Tribe, the Carl M. Loeb University Professor and professor of constitutional law at Harvard Law School, received the 2014 YLD Fellows Award from the American Bar Association Young Lawyers Division at the 2014 YLD Fellows Gala in recognition of his distinguished service to the public or the profession.
Gertner, a former federal judge for the U.S. District Court for the District of Massachusetts, received the ABA Margaret Brent Women Lawyers of Achievement Award. The award, which recognizes and celebrates the accomplishments of women lawyers who have excelled in their field and inspired other women lawyers, is presented to five recipients each year.
Two alumni, Edward M. Ginsburg ’58 and Alan Howard ’87, received the ABA Pro Bono Publico Award, which honors those who have enhanced the human dignity of others by improving or delivering volunteer legal services to the poor.

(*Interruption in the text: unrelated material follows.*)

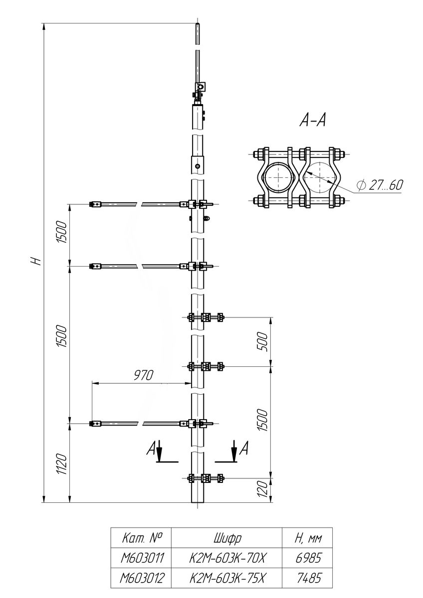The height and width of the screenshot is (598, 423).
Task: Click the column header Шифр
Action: (x=227, y=538)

Ginsburg, who served as an associate justice of the Massachusetts Probate and Family Court for nearly 25 years, was honored for his work with Senior Partners for Justice, a pro bono program he founded at the Volunteer Lawyers Project of the Boston Bar Association in 2002.
Howard, a partner in Crowell & Moring who does extensive pro bono work, represented one of the defendants in the nationally prominent “Jena 6” proceedings in Louisiana, a case of national prominence for its civil rights implications.
Read more on the 2014 ABA honorees.
Tribe has taught at Harvard Law School since 1968. The title “University Professor” is Harvard’s highest academic honor, awarded to just a handful of professors at any given time and to fewer than 75 professors in all of Harvard University’s history. Tribe entered Harvard at 16 and graduated summa cum laude in 1962 and magna cum laude in law in 1966. He received tenure at age 30 and was elected to the American Academy of Arts and Sciences at 38 and to the American Philosophical Society in 2010. He helped write the constitutions of South Africa, the Czech Republic and the Marshall Islands. Tribe has prevailed in three-fifths of the many appellate cases he has argued (including 35 in the U.S. Supreme Court). He was appointed in 2010 by President Obama and Attorney General Holder to serve as the first senior counselor for access to justice. His most recent book, “Uncertain Justice: The Roberts Court and the Constitution” was published in June.
Gertner joined the Harvard Law School faculty as a professor of practice in 2011. In 1994, President Clinton appointed Gertner to a seat on the U.S. District Court for the District of Massachusetts, where she served until September 2011. Gertner was one of very few women trial lawyers in the early 1970s, and built a career as a self-described “revolutionary” and “radical lawyer” fighting for fair sentencing and against discrimination. She was the second woman to have received the Thurgood Marshall Award from the American Bar Association, Section of Individual Rights and Responsibilities, in 2008. Gertner has served as a panelist, lecturer, and keynote speaker throughout the U.S., Europe and Asia on topics of civil rights, civil liberties, employment, criminal justice and procedural issues. Her autobiography, “In Defense of Women: Memoirs of an Unrepentant Advocate,” was published in April 2011.